Exercise objective
Which lines in the records below contain the word "Instruction"? Copy each of them.

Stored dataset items
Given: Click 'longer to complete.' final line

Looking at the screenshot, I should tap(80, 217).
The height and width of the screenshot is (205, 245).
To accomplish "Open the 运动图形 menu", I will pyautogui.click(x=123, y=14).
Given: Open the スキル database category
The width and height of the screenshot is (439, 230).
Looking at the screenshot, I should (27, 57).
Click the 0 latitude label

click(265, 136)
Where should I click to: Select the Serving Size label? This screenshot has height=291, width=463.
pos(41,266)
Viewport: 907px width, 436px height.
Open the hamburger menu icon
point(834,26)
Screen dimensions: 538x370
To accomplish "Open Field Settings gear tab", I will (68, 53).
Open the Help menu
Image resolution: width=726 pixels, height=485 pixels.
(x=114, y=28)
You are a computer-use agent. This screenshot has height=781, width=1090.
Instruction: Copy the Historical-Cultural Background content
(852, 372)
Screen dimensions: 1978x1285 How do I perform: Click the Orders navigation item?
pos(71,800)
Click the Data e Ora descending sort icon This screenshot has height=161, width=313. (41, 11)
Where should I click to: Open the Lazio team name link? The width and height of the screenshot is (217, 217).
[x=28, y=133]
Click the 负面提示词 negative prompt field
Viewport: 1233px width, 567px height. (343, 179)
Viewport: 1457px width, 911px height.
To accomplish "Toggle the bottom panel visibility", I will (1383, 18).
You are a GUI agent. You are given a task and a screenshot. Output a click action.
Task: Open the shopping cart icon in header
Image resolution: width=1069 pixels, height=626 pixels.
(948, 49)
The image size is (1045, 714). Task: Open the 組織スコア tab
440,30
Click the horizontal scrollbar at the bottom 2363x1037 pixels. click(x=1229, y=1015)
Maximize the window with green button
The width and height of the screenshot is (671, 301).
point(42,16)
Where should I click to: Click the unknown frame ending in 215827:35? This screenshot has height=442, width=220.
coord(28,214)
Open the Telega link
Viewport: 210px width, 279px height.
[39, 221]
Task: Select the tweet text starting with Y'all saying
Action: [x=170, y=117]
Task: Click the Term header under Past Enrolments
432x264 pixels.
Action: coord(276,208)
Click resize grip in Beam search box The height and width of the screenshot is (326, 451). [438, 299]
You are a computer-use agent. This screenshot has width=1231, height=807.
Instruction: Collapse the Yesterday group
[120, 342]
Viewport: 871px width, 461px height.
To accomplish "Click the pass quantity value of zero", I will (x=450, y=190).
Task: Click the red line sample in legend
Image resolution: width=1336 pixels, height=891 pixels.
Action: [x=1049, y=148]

Task response
Instruction: Copy the Historical-Cultural Background content
Instruction: Collapse the Yesterday group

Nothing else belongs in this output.